No-bake chocolate cream cake
12 Servings
Ingredients
Quantity | Ingredient | |
---|---|---|
¾ | cup | Pecan halves |
2½ | cup | Water |
1½ | cup | Brown sugar |
¼ | cup | Unsweetened cocoa |
1 | cup | Uncooked couscous |
1 | tablespoon | Vanilla extract |
1 | pack | (10 oz) semi sweet chocolate chips (I have used mint chocolate chips for a little change of taste) |
2 | packs | (10 1/2 oz.) FIRM silken tofu at room temperature |
3 | tablespoons | Maple syrup or honey |
Directions
from: Vegetarian Times Magazine Preheat oven to 300 degrees. Place pecans on baking sheet and toast in oven until golden, about 20 minutes. Let cool, then place in food processor and process until coarsely ground.
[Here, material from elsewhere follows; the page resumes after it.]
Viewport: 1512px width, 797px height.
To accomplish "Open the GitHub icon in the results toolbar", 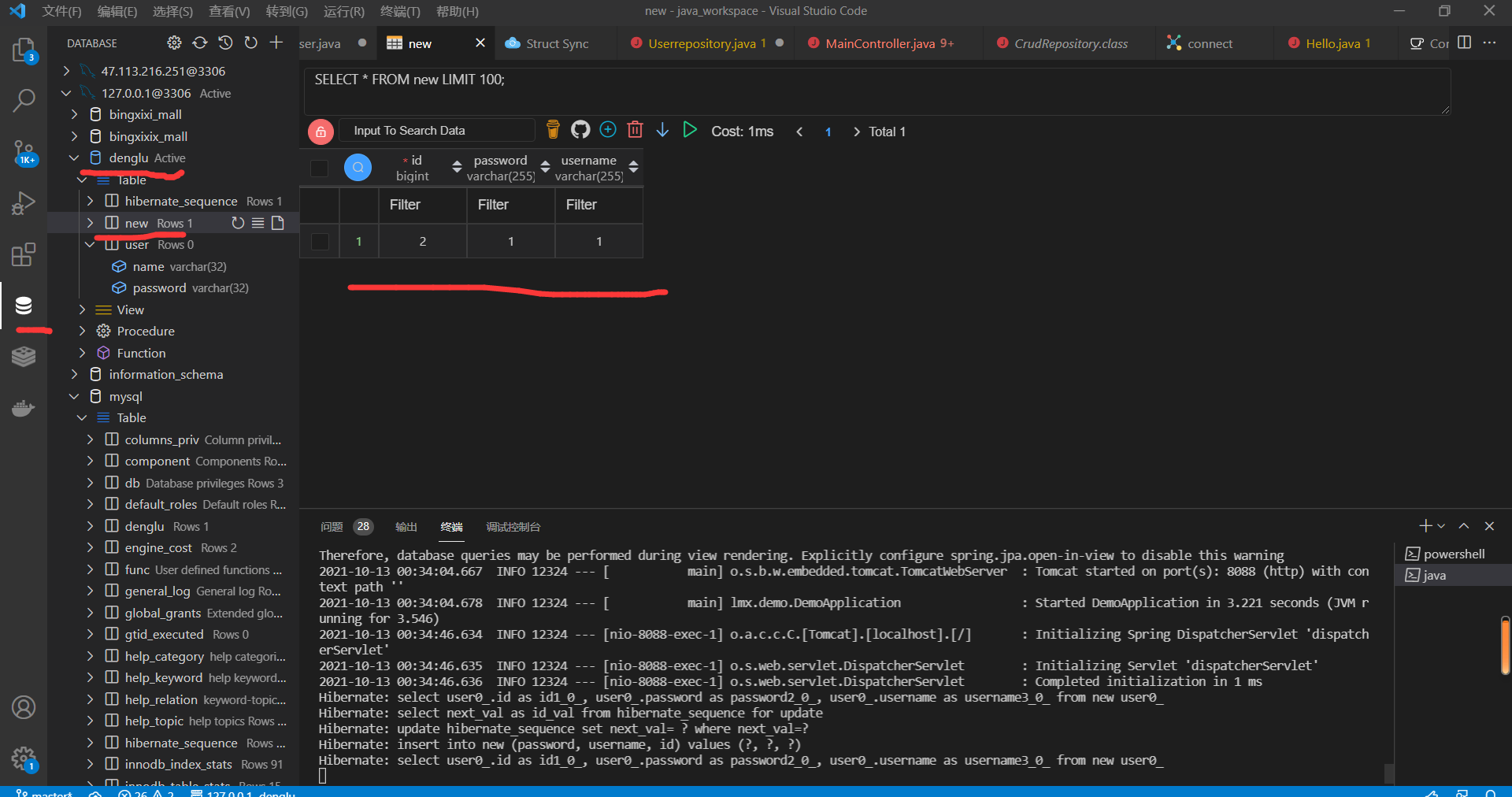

In medium saucepan, mix water, sugar , cocoa and couscous. Bring to a simmer and cook, stirring occasionally, until thickened and couscous is tender, 5 -10 minutes. Remove from heat and stir in vanilla. Spread mixture into an ungreased 9 - inch springform pan. Sprinkle ¼ cups ground pecan over top. In small saucepan, melt chocolate chips over low heat, stirring constantly. When melted and smooth, transfer to blender or food processor, add tofu, and maple syrup or honey, process until smooth. Pour filling over couscous layer and top with remaining pecans.
Refrigerate until cake is set, about 2 hours. Serve cold.